■ **DATA SECTION**

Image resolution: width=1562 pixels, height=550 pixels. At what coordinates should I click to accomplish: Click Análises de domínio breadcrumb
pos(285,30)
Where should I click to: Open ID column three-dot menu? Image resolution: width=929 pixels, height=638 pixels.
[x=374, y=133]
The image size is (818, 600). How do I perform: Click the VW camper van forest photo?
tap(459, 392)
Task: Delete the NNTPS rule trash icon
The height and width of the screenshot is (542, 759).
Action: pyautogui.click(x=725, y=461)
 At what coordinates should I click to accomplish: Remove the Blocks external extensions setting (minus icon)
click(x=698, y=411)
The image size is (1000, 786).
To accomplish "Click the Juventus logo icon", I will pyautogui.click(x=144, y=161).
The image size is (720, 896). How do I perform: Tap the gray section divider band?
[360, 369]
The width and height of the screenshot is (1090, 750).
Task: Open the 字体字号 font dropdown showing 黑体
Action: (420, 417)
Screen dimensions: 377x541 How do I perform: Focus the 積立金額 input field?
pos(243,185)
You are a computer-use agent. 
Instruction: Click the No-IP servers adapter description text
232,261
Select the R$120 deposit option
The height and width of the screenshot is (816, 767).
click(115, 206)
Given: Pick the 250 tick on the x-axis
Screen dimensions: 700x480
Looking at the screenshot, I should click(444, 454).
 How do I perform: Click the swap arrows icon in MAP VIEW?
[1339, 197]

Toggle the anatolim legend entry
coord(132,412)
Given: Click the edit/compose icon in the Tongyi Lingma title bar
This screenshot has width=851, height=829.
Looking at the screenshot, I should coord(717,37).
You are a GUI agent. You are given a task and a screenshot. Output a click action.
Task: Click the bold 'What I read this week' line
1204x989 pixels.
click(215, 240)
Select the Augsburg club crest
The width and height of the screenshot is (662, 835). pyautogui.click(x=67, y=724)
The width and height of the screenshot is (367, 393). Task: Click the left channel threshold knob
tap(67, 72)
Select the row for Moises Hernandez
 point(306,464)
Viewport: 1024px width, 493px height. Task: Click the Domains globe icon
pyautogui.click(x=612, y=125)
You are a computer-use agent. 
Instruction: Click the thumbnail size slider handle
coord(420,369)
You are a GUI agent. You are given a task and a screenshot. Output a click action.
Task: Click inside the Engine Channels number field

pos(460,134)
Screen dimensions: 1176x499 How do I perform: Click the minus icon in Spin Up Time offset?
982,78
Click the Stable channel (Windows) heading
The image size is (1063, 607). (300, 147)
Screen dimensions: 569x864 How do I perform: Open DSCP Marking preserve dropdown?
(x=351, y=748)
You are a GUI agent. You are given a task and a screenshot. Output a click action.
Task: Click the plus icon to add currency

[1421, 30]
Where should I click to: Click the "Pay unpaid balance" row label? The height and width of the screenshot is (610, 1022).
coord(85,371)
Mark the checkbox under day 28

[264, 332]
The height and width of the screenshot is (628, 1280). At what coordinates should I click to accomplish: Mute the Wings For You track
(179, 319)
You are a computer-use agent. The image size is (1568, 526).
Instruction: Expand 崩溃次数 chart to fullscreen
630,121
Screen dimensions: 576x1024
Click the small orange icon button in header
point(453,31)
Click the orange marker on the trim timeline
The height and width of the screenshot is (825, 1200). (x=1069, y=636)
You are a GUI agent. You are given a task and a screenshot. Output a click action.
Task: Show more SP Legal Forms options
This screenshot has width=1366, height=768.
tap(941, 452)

■ **DESCRIPTION OF THE TASK**
Would you copy out all of the entries exactly?

■ **RESULT OF THIS EXERCISE**
Image resolution: width=1562 pixels, height=550 pixels. At what coordinates should I click to accomplish: Click Análises de domínio breadcrumb
pos(285,30)
Where should I click to: Open ID column three-dot menu? Image resolution: width=929 pixels, height=638 pixels.
[x=374, y=133]
The image size is (818, 600). How do I perform: Click the VW camper van forest photo?
tap(459, 392)
Task: Delete the NNTPS rule trash icon
The height and width of the screenshot is (542, 759).
Action: pyautogui.click(x=725, y=461)
 At what coordinates should I click to accomplish: Remove the Blocks external extensions setting (minus icon)
click(x=698, y=411)
The image size is (1000, 786).
To accomplish "Click the Juventus logo icon", I will pyautogui.click(x=144, y=161).
The image size is (720, 896). How do I perform: Tap the gray section divider band?
[360, 369]
The width and height of the screenshot is (1090, 750).
Task: Open the 字体字号 font dropdown showing 黑体
Action: (420, 417)
Screen dimensions: 377x541 How do I perform: Focus the 積立金額 input field?
pos(243,185)
You are a computer-use agent. 
Instruction: Click the No-IP servers adapter description text
232,261
Select the R$120 deposit option
The height and width of the screenshot is (816, 767).
click(115, 206)
Given: Pick the 250 tick on the x-axis
Screen dimensions: 700x480
Looking at the screenshot, I should click(444, 454).
 How do I perform: Click the swap arrows icon in MAP VIEW?
[1339, 197]

Toggle the anatolim legend entry
coord(132,412)
Given: Click the edit/compose icon in the Tongyi Lingma title bar
This screenshot has width=851, height=829.
Looking at the screenshot, I should coord(717,37).
You are a GUI agent. You are given a task and a screenshot. Output a click action.
Task: Click the bold 'What I read this week' line
1204x989 pixels.
click(215, 240)
Select the Augsburg club crest
The width and height of the screenshot is (662, 835). pyautogui.click(x=67, y=724)
The width and height of the screenshot is (367, 393). Task: Click the left channel threshold knob
tap(67, 72)
Select the row for Moises Hernandez
 point(306,464)
Viewport: 1024px width, 493px height. Task: Click the Domains globe icon
pyautogui.click(x=612, y=125)
You are a computer-use agent. 
Instruction: Click the thumbnail size slider handle
coord(420,369)
You are a GUI agent. You are given a task and a screenshot. Output a click action.
Task: Click inside the Engine Channels number field

pos(460,134)
Screen dimensions: 1176x499 How do I perform: Click the minus icon in Spin Up Time offset?
982,78
Click the Stable channel (Windows) heading
The image size is (1063, 607). (300, 147)
Screen dimensions: 569x864 How do I perform: Open DSCP Marking preserve dropdown?
(x=351, y=748)
You are a GUI agent. You are given a task and a screenshot. Output a click action.
Task: Click the plus icon to add currency

[1421, 30]
Where should I click to: Click the "Pay unpaid balance" row label? The height and width of the screenshot is (610, 1022).
coord(85,371)
Mark the checkbox under day 28

[264, 332]
The height and width of the screenshot is (628, 1280). At what coordinates should I click to accomplish: Mute the Wings For You track
(179, 319)
You are a computer-use agent. The image size is (1568, 526).
Instruction: Expand 崩溃次数 chart to fullscreen
630,121
Screen dimensions: 576x1024
Click the small orange icon button in header
point(453,31)
Click the orange marker on the trim timeline
The height and width of the screenshot is (825, 1200). (x=1069, y=636)
You are a GUI agent. You are given a task and a screenshot. Output a click action.
Task: Show more SP Legal Forms options
This screenshot has width=1366, height=768.
tap(941, 452)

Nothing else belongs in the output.